Sunday, June 3, 2012

Anger Blows

When does the anger part of grief go away? Isn't three years long enough? Seems like there are times, there are things that set it off, where it becomes 10x bigger, 10x harder.....as if it just happened. When does it finally dissipate? Does it truly ever go away or will I be angry for the rest of my life? Being angry takes so much energy.

I still don't understand it all. Will I ever understand it all? Will it ever make sense why some people still have their children while my son is in heaven? And if I hear one more person say "well you have two rainbow babies, you should be happy." No. Having Anaiese and Abel doesn't make Johnny any more alive. He's still dead. Oh dear God how I hate that word. Can we just erase it from the English language and pretend that dead no longer exists?

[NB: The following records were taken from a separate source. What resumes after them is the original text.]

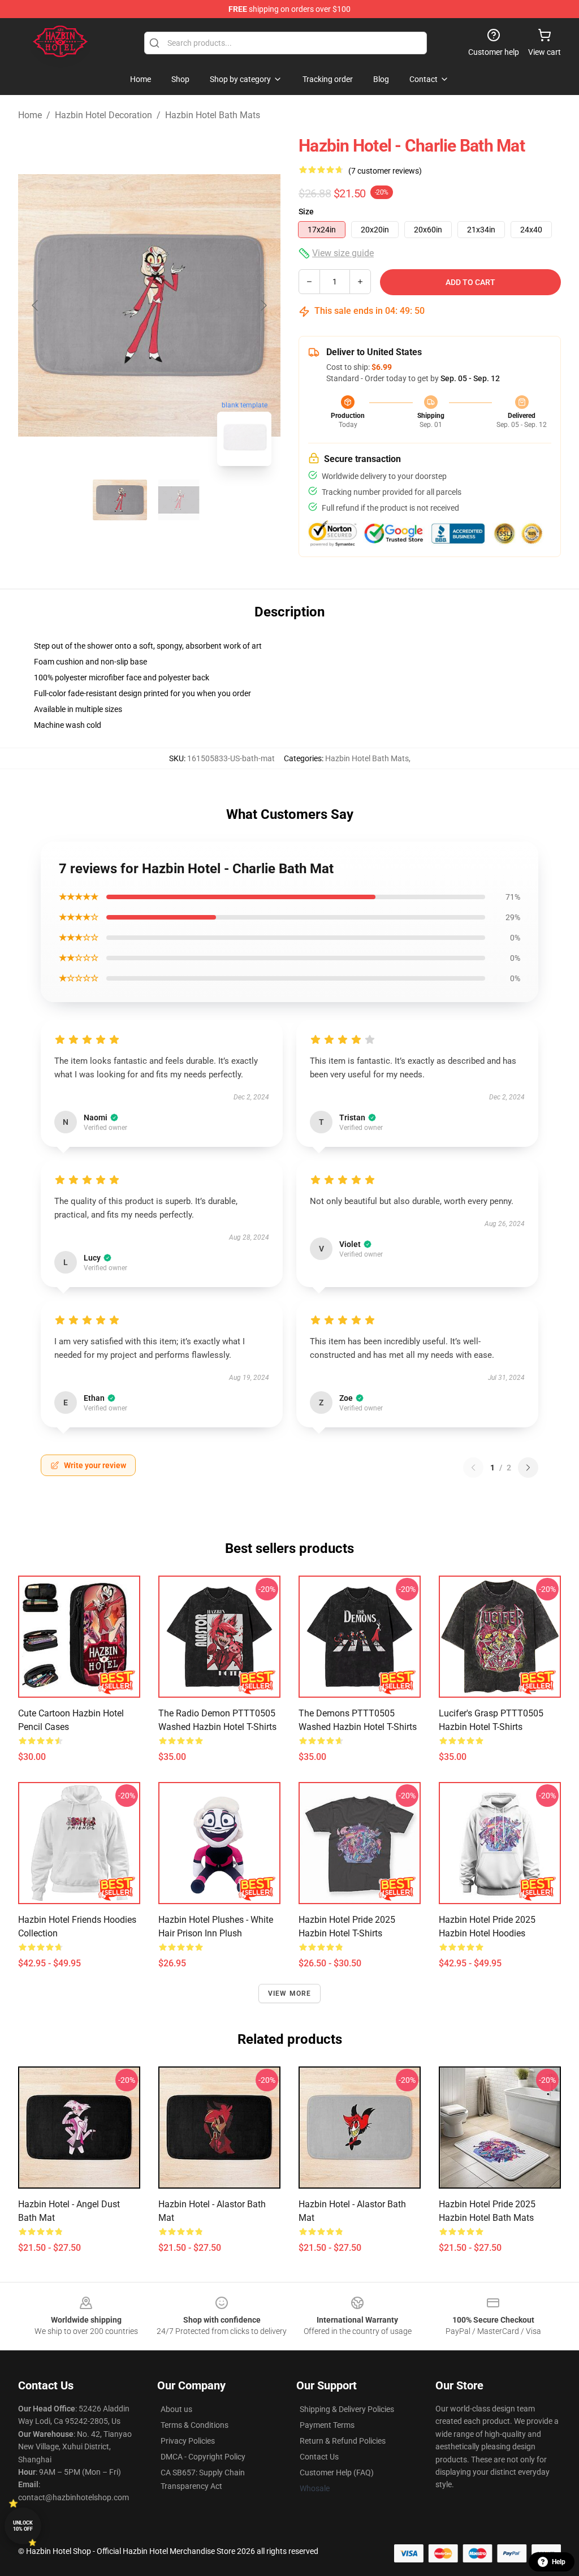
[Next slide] (263, 305)
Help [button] (558, 2562)
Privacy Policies (188, 2440)
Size (306, 211)
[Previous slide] (35, 305)
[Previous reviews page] (473, 1467)
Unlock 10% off (23, 2526)
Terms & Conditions (194, 2425)
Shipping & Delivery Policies (347, 2409)
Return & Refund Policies (343, 2440)
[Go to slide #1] (120, 500)
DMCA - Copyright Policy (203, 2456)
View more (290, 1993)
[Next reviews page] (528, 1467)
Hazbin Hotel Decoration (103, 115)
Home (30, 115)
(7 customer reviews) (385, 170)
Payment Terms (327, 2425)
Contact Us (319, 2456)
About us (176, 2409)
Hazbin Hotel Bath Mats (212, 115)
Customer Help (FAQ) (337, 2472)
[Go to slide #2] (179, 500)
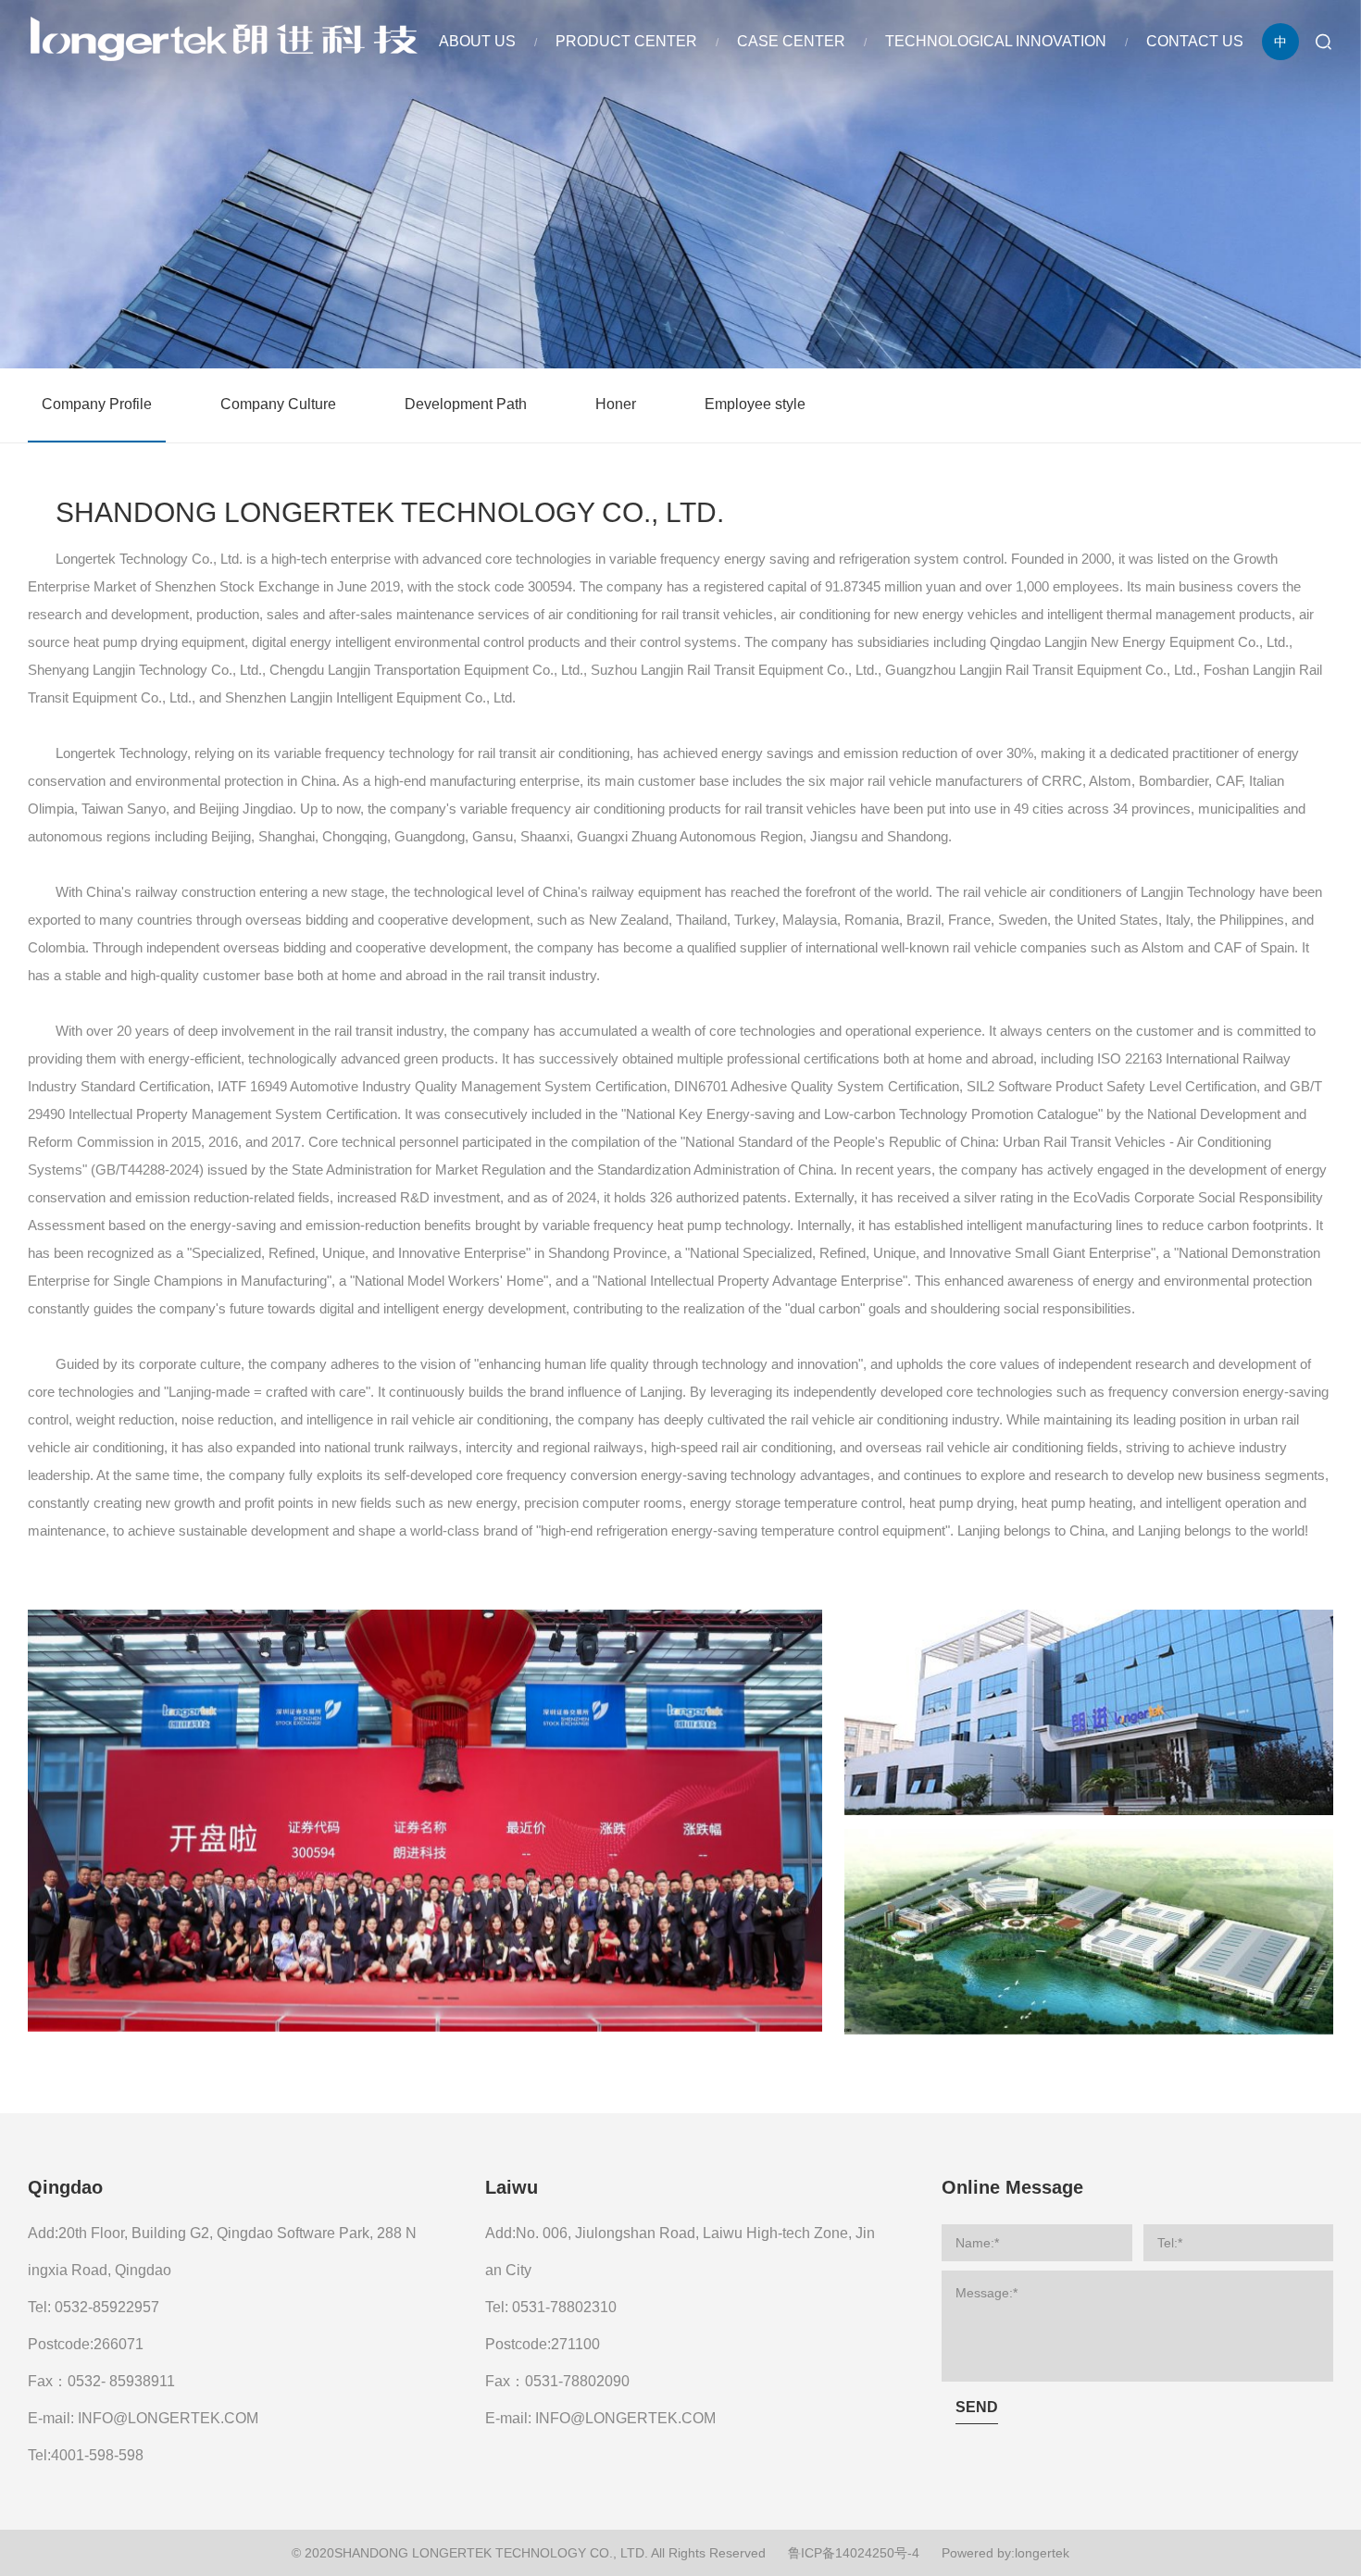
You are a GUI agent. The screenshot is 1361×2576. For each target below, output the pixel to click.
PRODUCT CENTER (626, 41)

I know all my BL friends understand my frustration but I feel like no one else does. Like I continue on this path of grief and every day it gets a little harder (I miss the days where it was getting easier) and everyone around me is waiting and wondering when will I "get over it"; when will I "move on". For those of you wondering I will never get over it. I will never move on. In my world it is and will always be March 14, 2009 at 6:28PM. And for everyone else time has moved on.....


1 comment:

  1. I am sorry Lynda, but you are right. You will never get over it, you will never move on, and you will be angry the rest of your life. I am so sorry Sweetie, that you have to go through this. I get it, I really do.